Anxiety signaling within the social behavior neural network (#282)

David Kabelik 1
  1. Rhodes College, Memphis, TN, United States

Social behaviors are differentially regulated by varying neural activity across a social behavior network. We hypothesize that much of this signaling has anxiolytic and anxiogenic effects, which then modulate behavioral choices and the frequency and intensity of behavioral outputs. We have been assessing neural activation at nodes within this network by quantifying induction of the immediate early gene product Fos, a marker of recent neural activity, throughout the brain of a relatively small and simple vertebrate model organism, the male brown anole lizard (Anolis sagrei).
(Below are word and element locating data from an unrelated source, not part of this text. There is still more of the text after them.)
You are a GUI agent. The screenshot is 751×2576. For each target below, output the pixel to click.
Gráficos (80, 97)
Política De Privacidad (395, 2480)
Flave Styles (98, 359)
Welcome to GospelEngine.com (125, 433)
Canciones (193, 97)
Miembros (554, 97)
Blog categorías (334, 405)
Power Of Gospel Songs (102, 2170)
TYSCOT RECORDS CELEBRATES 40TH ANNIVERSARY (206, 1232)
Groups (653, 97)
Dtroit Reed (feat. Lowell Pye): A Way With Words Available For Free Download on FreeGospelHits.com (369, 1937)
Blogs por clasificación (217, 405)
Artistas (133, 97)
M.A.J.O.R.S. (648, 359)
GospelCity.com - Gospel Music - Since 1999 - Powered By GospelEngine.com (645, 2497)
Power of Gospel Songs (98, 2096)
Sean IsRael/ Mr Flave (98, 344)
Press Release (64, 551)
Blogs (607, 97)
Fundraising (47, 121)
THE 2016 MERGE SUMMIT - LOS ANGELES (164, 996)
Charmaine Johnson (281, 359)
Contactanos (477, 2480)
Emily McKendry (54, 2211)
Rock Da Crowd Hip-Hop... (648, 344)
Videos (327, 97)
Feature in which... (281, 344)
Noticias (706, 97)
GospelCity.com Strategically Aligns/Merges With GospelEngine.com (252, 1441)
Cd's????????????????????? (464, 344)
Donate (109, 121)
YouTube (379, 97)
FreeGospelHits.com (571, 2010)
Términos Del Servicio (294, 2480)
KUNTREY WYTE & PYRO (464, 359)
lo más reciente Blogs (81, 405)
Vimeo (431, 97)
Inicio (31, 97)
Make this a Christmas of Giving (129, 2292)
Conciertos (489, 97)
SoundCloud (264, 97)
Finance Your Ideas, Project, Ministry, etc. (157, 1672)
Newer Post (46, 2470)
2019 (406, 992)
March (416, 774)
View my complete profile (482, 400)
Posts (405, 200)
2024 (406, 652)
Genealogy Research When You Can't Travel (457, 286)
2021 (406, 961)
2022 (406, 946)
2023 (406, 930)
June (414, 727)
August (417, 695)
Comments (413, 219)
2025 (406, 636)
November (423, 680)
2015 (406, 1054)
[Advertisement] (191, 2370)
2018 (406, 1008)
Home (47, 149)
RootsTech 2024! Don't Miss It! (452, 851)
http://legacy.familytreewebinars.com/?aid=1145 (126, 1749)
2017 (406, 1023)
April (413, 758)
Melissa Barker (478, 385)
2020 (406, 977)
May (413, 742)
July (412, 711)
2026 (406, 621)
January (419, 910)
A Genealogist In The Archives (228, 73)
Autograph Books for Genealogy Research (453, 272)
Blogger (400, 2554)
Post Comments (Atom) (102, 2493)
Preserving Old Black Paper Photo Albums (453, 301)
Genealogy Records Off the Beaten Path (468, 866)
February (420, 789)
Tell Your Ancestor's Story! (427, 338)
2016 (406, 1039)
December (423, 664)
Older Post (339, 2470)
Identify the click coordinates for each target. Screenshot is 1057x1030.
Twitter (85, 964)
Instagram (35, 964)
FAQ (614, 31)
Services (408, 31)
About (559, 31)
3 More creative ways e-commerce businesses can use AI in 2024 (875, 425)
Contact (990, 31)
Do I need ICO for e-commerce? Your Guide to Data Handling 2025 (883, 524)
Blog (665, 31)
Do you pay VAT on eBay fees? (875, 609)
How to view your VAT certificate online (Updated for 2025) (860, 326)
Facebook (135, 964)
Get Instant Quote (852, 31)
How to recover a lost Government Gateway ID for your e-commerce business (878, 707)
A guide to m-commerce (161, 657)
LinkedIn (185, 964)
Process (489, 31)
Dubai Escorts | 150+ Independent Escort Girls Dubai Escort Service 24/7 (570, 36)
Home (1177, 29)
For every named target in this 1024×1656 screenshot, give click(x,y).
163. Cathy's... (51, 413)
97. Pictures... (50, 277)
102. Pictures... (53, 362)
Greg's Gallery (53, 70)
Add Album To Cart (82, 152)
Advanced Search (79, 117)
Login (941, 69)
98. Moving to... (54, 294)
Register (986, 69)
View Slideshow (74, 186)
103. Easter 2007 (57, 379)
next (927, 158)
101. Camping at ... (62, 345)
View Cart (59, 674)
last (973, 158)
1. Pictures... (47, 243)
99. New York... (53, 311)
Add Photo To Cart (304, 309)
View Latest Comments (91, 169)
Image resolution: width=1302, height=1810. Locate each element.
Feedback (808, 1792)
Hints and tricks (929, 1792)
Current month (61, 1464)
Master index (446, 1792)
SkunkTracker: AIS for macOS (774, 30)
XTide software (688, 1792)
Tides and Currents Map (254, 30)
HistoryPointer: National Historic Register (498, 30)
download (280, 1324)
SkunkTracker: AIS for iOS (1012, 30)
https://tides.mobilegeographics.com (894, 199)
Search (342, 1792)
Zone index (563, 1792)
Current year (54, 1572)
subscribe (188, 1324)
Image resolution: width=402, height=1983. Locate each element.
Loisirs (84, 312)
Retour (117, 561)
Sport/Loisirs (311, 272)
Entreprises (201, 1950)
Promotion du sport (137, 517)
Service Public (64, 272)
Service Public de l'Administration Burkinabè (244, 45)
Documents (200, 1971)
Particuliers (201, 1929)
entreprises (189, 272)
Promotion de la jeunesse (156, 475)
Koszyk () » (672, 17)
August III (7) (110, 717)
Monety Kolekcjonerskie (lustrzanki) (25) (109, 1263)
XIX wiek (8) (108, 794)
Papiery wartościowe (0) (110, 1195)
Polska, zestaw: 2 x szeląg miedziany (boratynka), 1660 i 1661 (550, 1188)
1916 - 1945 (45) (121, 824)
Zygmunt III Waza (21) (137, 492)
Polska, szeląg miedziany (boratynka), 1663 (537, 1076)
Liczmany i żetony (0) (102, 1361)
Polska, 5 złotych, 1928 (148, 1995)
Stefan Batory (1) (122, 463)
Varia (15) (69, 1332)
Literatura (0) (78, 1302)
Using fluorescent immunohistochemistry, we are currently examining Fos-colocalization within hypothalamic neurons producing either or both corticotropin-releasing factor (CRF) and mesotocin (the nonmammalian oxytocin homologue). Data analyzed thus far demonstrate a significant increase in both CRF and MT activity in the paraventricular hypothalamus in association with the expression of sexual behaviors. These results suggest that courtship is stressful but perhaps MT signaling allows for the expression of prosocial behaviors in such a context. We are also assessing Fos density at various basal forebrain sites thought to be involved in the regulation of behavioral decision-making. Fos-induction increases associated with courtship behavior have thus far been observed within the medial amygdala and bed nucleus of the stria terminalis. These results will be integrated with already concluded analyses demonstrating differential activation of brain-wide populations of catecholamine-producing neurons, as well as various hypothalamic populations producing vasotocin (the nonmammalian vasopressin homologue) across different social behavior interactions. Our goals are to extend the mapping of the social behavior neural network by examining interactions among anxiety-related source and target nodes, and to then use this information to investigate relevant nodes across individuals to determine individual differences in neural circuitry that underlie variation in behavioral propensities and decision-making.